TASK INSTRUCTIONS -
In the post about a parent's years with a son's Type 1 diabetes, rewrite the passage starting at "For years, I" and ending at "the teen years.", changing "preschool" to "daycare".

DOCUMENT EXTRACT -

We recently enjoyed the company of a lovely twenty-three month old little girl for a day. It was a big change for us because other than her, we have no real dealings with small children and haven’t for years. I see my nephews only once every couple of years and any other children we are around tend to be a lot older.
We learned about Special Agent Oso and Thomas the Train. She had fun coloring and playing in strange places and I got reacquainted with the art of changing diapers. As lunch time approached, she plopped herself down at the spot where my son had laid out his lunch fixings. He had bread and jam, which she was interested in having herself. He also had his meter and lancet. I watched as she looked them both over. I was nervous that she would accidentally lance herself but she just continued to investigate.
As I watched her, I realized that she is the exact same age that a friend’s daughter was when she was diagnosed with Type 1 diabetes. I remembered that my own child was only a few months older than her when he was diagnosed. I saw those little fingers that wrapped around mine to take me to her next place of discovery and was immediately sent tumbling down the rabbit hole. I remembered that when my son’s fingers were that small I used to have to cover them with blood before he ate. I remembered how he never flinched when I injected him but would refuse to eat anything that was put in front of him. I remembered my tears of frustration and his cheeks bulging with the food that he put in his mouth but would not swallow. I prayed that she would remain the healthy little girl she currently was and would never experience any pain or disease.
She was soon off again, searching for my son and wondering what her grandfather was doing. She played with the dogs and eventually sat down to watch TV before having a nap. I was ready to nap with her but shook it off and made some blueberry muffins instead.
After a short nap, she was recharged, refreshed and ready to go again. She found a new place to play under the kitchen table and amused herself for quite awhile. After some serious playing she had worked up and appetite and looked at my fresh muffins with hunger in her eyes. I gave her a bit and my son had the rest. I told him the carb count and automatically calculated the carbs in the piece of muffin and small yogurt that our tiny guest had. I smiled when I realized how automatic this was and again, I said a small prayer hoping that she would never have to worry about the carb count before eating any of her meals.
For years, I could not look at small children. I would see them toddling off to preschool and entering their kindergarten classroom and the memories would come flooding back. They were so small. My boys were that age once. When my youngest was that age he had to bring a meter, spare juice and a needle. His mother went everywhere with him. I watched for stumbles that were not from untied laces but from blood glucose that was dropping without warning. There were bumps, bruises and cuts from missteps when low but we had made it to the teen years.
Now he is a tall young man who will soon be looking down on me. He lives in the fridge and has friends all over town. He spends days away from Mom’s prying eyes. He boluses and tests on his own. His hands are calloused from testing and his fingers are no longer covered in blood when he tests.
No one should have to live with this disease but despite it all we are…we are living our life and enjoying each day.

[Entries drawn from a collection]

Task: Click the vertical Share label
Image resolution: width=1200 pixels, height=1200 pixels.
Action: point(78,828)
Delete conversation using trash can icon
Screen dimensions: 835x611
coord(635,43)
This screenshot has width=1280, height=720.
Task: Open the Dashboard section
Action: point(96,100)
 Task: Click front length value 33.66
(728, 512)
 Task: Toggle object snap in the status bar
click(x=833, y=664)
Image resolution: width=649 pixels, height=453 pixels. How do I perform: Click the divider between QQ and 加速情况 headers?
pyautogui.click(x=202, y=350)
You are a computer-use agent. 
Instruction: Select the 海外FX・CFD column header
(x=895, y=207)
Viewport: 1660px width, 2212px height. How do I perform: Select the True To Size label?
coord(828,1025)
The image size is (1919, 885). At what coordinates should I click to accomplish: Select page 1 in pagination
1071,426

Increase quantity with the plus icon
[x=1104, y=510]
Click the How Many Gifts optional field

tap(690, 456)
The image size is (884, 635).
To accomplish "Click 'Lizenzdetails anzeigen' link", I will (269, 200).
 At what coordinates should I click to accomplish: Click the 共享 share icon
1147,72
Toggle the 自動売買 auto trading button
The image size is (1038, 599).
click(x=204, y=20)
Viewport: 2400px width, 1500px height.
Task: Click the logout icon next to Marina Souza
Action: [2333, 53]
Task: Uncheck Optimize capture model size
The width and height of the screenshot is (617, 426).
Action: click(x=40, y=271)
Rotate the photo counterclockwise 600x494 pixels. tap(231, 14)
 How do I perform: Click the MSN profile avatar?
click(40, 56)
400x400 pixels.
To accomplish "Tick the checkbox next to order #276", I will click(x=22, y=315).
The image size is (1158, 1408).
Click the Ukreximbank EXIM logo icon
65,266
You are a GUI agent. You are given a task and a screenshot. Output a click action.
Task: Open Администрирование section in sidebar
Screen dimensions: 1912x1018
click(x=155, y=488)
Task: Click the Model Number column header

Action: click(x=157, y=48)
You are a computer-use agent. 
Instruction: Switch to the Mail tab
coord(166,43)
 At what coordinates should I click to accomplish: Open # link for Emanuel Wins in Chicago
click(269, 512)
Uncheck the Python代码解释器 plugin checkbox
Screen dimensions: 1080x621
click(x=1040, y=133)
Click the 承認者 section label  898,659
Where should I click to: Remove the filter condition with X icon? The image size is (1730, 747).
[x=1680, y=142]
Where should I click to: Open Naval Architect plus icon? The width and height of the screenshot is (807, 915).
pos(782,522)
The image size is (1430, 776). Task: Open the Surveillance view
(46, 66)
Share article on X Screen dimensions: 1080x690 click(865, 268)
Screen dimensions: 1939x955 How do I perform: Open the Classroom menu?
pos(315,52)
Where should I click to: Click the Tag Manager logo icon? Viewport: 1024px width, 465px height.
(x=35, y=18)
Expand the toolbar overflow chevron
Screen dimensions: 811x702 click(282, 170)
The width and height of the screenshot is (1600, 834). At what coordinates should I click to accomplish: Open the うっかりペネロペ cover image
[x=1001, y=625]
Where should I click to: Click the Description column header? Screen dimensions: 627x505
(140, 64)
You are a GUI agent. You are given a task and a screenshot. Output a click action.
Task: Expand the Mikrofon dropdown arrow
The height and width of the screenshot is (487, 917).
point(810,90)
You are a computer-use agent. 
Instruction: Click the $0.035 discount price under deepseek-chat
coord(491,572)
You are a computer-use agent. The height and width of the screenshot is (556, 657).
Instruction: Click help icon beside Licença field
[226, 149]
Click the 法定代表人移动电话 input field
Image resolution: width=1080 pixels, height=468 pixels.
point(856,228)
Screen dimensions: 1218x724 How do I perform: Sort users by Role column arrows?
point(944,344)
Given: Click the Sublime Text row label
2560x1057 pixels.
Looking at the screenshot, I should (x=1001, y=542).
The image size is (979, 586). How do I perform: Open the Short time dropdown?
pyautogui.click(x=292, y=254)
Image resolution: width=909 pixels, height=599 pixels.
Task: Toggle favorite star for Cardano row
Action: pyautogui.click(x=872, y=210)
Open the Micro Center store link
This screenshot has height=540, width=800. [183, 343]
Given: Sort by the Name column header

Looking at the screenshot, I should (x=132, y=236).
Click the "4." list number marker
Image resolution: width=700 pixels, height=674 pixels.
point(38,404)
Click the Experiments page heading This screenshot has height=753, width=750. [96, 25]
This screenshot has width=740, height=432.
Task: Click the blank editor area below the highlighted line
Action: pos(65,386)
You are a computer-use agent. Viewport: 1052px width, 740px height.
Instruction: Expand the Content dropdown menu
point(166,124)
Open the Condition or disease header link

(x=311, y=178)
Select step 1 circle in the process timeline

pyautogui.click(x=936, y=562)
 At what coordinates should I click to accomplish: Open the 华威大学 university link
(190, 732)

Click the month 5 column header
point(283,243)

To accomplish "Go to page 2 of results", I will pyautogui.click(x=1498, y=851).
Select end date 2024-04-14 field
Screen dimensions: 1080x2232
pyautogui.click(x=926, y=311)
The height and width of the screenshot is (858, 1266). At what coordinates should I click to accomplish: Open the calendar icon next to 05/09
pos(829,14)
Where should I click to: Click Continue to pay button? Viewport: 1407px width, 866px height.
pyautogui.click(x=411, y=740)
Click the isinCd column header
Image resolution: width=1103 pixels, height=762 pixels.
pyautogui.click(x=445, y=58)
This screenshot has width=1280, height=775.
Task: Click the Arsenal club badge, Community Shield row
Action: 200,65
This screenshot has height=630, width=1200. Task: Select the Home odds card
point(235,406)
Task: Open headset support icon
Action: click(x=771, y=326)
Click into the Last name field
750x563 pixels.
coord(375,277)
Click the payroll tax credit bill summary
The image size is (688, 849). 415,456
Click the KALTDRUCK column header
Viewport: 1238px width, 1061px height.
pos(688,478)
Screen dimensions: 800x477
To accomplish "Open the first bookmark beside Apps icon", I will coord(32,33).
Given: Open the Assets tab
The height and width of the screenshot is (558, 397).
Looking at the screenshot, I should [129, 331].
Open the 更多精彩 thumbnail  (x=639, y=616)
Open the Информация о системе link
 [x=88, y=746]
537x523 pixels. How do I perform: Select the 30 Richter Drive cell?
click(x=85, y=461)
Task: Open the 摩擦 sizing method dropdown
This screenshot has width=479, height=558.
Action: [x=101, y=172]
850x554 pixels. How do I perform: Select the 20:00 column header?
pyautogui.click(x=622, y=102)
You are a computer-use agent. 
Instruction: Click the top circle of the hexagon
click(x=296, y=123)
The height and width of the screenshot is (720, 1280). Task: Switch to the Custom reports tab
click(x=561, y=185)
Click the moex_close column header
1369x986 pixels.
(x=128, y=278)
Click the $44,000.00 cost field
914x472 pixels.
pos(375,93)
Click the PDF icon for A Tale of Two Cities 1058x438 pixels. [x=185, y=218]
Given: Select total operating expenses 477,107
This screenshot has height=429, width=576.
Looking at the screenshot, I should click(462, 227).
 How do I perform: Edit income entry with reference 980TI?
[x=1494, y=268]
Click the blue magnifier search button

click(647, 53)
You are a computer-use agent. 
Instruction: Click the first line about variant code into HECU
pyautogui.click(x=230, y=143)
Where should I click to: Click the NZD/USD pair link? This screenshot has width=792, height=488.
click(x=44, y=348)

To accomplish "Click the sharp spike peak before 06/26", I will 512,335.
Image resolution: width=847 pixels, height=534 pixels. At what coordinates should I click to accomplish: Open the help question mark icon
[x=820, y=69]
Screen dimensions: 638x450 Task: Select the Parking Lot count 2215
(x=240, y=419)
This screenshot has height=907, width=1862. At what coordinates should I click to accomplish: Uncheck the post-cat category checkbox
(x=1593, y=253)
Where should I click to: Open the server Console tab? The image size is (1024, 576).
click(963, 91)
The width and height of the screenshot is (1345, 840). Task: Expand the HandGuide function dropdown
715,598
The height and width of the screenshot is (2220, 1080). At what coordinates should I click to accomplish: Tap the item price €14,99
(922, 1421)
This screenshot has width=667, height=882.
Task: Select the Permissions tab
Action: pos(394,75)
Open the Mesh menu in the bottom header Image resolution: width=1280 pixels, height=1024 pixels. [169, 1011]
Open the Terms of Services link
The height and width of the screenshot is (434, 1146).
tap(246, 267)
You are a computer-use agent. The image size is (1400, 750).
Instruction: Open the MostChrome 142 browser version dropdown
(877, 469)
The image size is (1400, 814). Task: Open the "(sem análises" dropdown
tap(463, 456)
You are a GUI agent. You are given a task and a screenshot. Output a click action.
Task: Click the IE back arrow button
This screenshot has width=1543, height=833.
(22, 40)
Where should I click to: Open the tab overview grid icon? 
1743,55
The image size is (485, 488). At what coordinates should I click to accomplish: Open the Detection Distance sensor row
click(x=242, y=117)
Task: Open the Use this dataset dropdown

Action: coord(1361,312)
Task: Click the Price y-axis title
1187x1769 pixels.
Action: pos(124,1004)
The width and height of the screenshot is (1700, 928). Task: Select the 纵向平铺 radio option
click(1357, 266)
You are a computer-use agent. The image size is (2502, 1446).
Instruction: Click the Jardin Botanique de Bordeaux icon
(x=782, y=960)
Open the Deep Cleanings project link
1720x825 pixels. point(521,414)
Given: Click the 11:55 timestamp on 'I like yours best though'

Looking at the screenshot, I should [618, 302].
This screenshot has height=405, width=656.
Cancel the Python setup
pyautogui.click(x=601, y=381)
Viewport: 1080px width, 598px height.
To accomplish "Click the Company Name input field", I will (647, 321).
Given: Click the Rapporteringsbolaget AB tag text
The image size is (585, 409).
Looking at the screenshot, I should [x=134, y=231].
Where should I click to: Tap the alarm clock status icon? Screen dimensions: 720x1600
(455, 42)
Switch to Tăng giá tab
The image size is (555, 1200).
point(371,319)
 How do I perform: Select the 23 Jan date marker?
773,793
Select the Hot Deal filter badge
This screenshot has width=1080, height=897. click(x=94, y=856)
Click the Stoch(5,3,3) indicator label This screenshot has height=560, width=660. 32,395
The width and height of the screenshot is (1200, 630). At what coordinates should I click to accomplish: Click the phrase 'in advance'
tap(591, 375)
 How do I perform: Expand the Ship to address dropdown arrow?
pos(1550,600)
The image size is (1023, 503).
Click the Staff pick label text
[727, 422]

RESULT -
For years, I could not look at small children. I would see them toddling off to daycare and entering their kindergarten classroom and the memories would come flooding back. They were so small. My boys were that age once. When my youngest was that age he had to bring a meter, spare juice and a needle. His mother went everywhere with him. I watched for stumbles that were not from untied laces but from blood glucose that was dropping without warning. There were bumps, bruises and cuts from missteps when low but we had made it to the teen years.